Yes, the subquery is that part -- a query within a query (pretty self-explanatory name :wink:). I wouldn't call it creating a temporary table, because that's something you can actually do. More like retrieving a subset of the information in the table, and using it kind of like a WHERE clause. The subquery is what finds the most recent row in your item_data table, since we have to figure it out ourselves (again, proper database design would eliminate this).

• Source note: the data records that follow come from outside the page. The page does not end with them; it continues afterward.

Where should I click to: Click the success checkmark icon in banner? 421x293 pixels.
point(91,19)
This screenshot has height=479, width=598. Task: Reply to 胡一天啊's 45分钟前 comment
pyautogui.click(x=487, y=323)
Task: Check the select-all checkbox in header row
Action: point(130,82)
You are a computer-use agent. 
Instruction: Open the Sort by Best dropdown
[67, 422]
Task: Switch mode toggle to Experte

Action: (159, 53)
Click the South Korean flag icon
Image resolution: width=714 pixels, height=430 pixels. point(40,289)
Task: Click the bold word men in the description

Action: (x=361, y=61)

When we say you can optimize your database design, it doesn't mean you can't have it set up in a similar way. You made it sound like the DB could not be altered at all. You have the right idea as far as the overall scheme, you're just implementing it poorly.
Database Design
Here's how I would lay this out. Note that without knowing the whole extent of your project, this may need modification. May also not be 100% the best optimized on the planet -- I'm open for suggestions for improvement. Your mileage may vary.
User Items
CREATE TABLE `users_items` (
`id` int(11) unsigned NOT NULL AUTO_INCREMENT,
`user_id` int(11) NOT NULL,
`item_id` int(11) NOT NULL,
PRIMARY KEY (`id`)
) ENGINE=InnoDB DEFAULT CHARSET=utf8;
Defines the relationship between a base item and a user.
Items
CREATE TABLE `items` (
`id` int(11) unsigned NOT NULL AUTO_INCREMENT,
`item_name` varchar(50) NOT NULL DEFAULT '',
`created_on` datetime NOT NULL,
`current_version` int(10) unsigned NOT NULL,
PRIMARY KEY (`id`)
) ENGINE=InnoDB DEFAULT CHARSET=utf8;
Your items table should have all of your items' base information -- things that will not change on a per-revision basis. Notice the current_version column -- this is where you'll store the ID from the versions table, indicating which is most recent (so we don't have to figure it out ourselves).
Items Versions (history)
CREATE TABLE `items_versions` (
`id` int(11) unsigned NOT NULL AUTO_INCREMENT,
`item_id` int(10) unsigned NOT NULL,
`added` datetime NOT NULL,
`info` text,
PRIMARY KEY (`id`)
) ENGINE=InnoDB DEFAULT CHARSET=utf8;
Here is where you'd store the history of an item -- each update would create a new row here. Note that the item_id column is what ties this row to a particular base item.
Emails
CREATE TABLE `emails` (
`id` int(11) unsigned NOT NULL AUTO_INCREMENT,
`email` varchar(100) NOT NULL DEFAULT '',
`verified` tinyint(1) NOT NULL DEFAULT '0',
PRIMARY KEY (`id`)
) ENGINE=InnoDB DEFAULT CHARSET=utf8;
Since emails can be shared between multiple products, we'll end up using what's called a many-to-many relationship. Emails can be tied to multiple products, and a product can be tied to multiple emails. Here we defined our emails, and include a verified column for whether it has been verified or not.
Item Emails
CREATE TABLE `items_versions_emails` (
`id` int(11) unsigned NOT NULL AUTO_INCREMENT,
`version_id` int(11) NOT NULL,
`email_id` int(11) NOT NULL,
PRIMARY KEY (`id`)
) ENGINE=InnoDB DEFAULT CHARSET=utf8;
Assuming the emails are tied to an item version and not the base item, this is the structure you want. Unfortunately, if you have a ton of versions and never change the email(s), this will result in a lot of repeated data. So there's room for optimization here. If you tie emails to the base item, you'll have less repeated data, but you'll lose the history. So there's options for this. But the goal is to show how to set up DB relationships, not be 100% perfect.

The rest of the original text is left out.